* _DATA EXTRACT_
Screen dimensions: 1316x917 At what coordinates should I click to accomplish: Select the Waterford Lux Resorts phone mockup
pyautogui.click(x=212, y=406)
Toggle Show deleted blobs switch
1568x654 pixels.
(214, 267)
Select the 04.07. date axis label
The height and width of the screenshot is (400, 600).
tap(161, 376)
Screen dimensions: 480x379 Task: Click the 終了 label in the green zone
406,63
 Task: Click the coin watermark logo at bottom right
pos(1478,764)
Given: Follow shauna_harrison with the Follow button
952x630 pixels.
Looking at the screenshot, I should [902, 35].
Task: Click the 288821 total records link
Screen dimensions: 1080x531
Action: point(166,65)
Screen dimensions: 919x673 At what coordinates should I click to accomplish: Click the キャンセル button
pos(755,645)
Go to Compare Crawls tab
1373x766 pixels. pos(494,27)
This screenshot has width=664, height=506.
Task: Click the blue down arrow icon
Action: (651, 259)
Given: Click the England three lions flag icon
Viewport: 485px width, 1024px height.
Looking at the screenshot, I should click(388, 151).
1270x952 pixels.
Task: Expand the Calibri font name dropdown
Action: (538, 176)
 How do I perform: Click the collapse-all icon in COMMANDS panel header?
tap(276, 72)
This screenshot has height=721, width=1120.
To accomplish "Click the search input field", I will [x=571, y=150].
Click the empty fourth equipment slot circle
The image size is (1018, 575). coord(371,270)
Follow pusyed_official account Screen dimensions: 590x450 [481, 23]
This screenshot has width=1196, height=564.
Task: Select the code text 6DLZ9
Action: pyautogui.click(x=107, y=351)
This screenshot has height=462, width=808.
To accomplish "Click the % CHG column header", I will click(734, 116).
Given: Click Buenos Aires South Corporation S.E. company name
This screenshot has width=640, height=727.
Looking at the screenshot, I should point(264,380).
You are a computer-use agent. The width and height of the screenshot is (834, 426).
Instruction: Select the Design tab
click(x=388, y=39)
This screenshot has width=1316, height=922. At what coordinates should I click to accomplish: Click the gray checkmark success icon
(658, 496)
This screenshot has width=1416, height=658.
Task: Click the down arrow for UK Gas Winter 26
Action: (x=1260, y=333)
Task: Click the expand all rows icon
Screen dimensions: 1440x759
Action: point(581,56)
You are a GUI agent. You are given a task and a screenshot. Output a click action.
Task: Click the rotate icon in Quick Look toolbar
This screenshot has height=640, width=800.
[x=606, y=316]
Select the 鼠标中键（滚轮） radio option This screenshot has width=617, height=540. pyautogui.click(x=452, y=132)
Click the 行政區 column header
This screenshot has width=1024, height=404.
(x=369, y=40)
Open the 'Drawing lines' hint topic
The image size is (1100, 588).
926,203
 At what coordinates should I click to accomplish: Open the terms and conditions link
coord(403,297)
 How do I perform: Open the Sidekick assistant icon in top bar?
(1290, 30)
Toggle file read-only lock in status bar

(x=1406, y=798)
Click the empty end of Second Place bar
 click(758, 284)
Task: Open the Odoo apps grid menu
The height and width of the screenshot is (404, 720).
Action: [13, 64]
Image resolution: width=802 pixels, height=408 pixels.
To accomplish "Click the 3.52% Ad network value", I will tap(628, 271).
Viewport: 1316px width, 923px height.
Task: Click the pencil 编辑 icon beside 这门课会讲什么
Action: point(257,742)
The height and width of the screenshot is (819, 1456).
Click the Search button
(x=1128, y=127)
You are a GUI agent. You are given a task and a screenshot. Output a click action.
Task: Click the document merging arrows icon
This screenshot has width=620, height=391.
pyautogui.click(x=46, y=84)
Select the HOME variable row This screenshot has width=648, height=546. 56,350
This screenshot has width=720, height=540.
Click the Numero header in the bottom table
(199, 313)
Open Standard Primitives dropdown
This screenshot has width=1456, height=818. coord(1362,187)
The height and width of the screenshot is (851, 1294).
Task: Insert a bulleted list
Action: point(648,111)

* _WORK REQUEST_
Please make an exact copy of each record.

* _OUTPUT_
Screen dimensions: 1316x917 At what coordinates should I click to accomplish: Select the Waterford Lux Resorts phone mockup
pyautogui.click(x=212, y=406)
Toggle Show deleted blobs switch
1568x654 pixels.
(214, 267)
Select the 04.07. date axis label
The height and width of the screenshot is (400, 600).
tap(161, 376)
Screen dimensions: 480x379 Task: Click the 終了 label in the green zone
406,63
 Task: Click the coin watermark logo at bottom right
pos(1478,764)
Given: Follow shauna_harrison with the Follow button
952x630 pixels.
Looking at the screenshot, I should [902, 35].
Task: Click the 288821 total records link
Screen dimensions: 1080x531
Action: point(166,65)
Screen dimensions: 919x673 At what coordinates should I click to accomplish: Click the キャンセル button
pos(755,645)
Go to Compare Crawls tab
1373x766 pixels. pos(494,27)
This screenshot has width=664, height=506.
Task: Click the blue down arrow icon
Action: (651, 259)
Given: Click the England three lions flag icon
Viewport: 485px width, 1024px height.
Looking at the screenshot, I should click(388, 151).
1270x952 pixels.
Task: Expand the Calibri font name dropdown
Action: (538, 176)
 How do I perform: Click the collapse-all icon in COMMANDS panel header?
tap(276, 72)
This screenshot has height=721, width=1120.
To accomplish "Click the search input field", I will [x=571, y=150].
Click the empty fourth equipment slot circle
The image size is (1018, 575). coord(371,270)
Follow pusyed_official account Screen dimensions: 590x450 [481, 23]
This screenshot has width=1196, height=564.
Task: Select the code text 6DLZ9
Action: pyautogui.click(x=107, y=351)
This screenshot has height=462, width=808.
To accomplish "Click the % CHG column header", I will click(734, 116).
Given: Click Buenos Aires South Corporation S.E. company name
This screenshot has width=640, height=727.
Looking at the screenshot, I should point(264,380).
You are a computer-use agent. The width and height of the screenshot is (834, 426).
Instruction: Select the Design tab
click(x=388, y=39)
This screenshot has width=1316, height=922. At what coordinates should I click to accomplish: Click the gray checkmark success icon
(658, 496)
This screenshot has width=1416, height=658.
Task: Click the down arrow for UK Gas Winter 26
Action: (x=1260, y=333)
Task: Click the expand all rows icon
Screen dimensions: 1440x759
Action: point(581,56)
You are a GUI agent. You are given a task and a screenshot. Output a click action.
Task: Click the rotate icon in Quick Look toolbar
This screenshot has height=640, width=800.
[x=606, y=316]
Select the 鼠标中键（滚轮） radio option This screenshot has width=617, height=540. pyautogui.click(x=452, y=132)
Click the 行政區 column header
This screenshot has width=1024, height=404.
(x=369, y=40)
Open the 'Drawing lines' hint topic
The image size is (1100, 588).
926,203
 At what coordinates should I click to accomplish: Open the terms and conditions link
coord(403,297)
 How do I perform: Open the Sidekick assistant icon in top bar?
(1290, 30)
Toggle file read-only lock in status bar

(x=1406, y=798)
Click the empty end of Second Place bar
 click(758, 284)
Task: Open the Odoo apps grid menu
The height and width of the screenshot is (404, 720).
Action: [13, 64]
Image resolution: width=802 pixels, height=408 pixels.
To accomplish "Click the 3.52% Ad network value", I will tap(628, 271).
Viewport: 1316px width, 923px height.
Task: Click the pencil 编辑 icon beside 这门课会讲什么
Action: point(257,742)
The height and width of the screenshot is (819, 1456).
Click the Search button
(x=1128, y=127)
You are a GUI agent. You are given a task and a screenshot. Output a click action.
Task: Click the document merging arrows icon
This screenshot has width=620, height=391.
pyautogui.click(x=46, y=84)
Select the HOME variable row This screenshot has width=648, height=546. 56,350
This screenshot has width=720, height=540.
Click the Numero header in the bottom table
(199, 313)
Open Standard Primitives dropdown
This screenshot has width=1456, height=818. coord(1362,187)
The height and width of the screenshot is (851, 1294).
Task: Insert a bulleted list
Action: point(648,111)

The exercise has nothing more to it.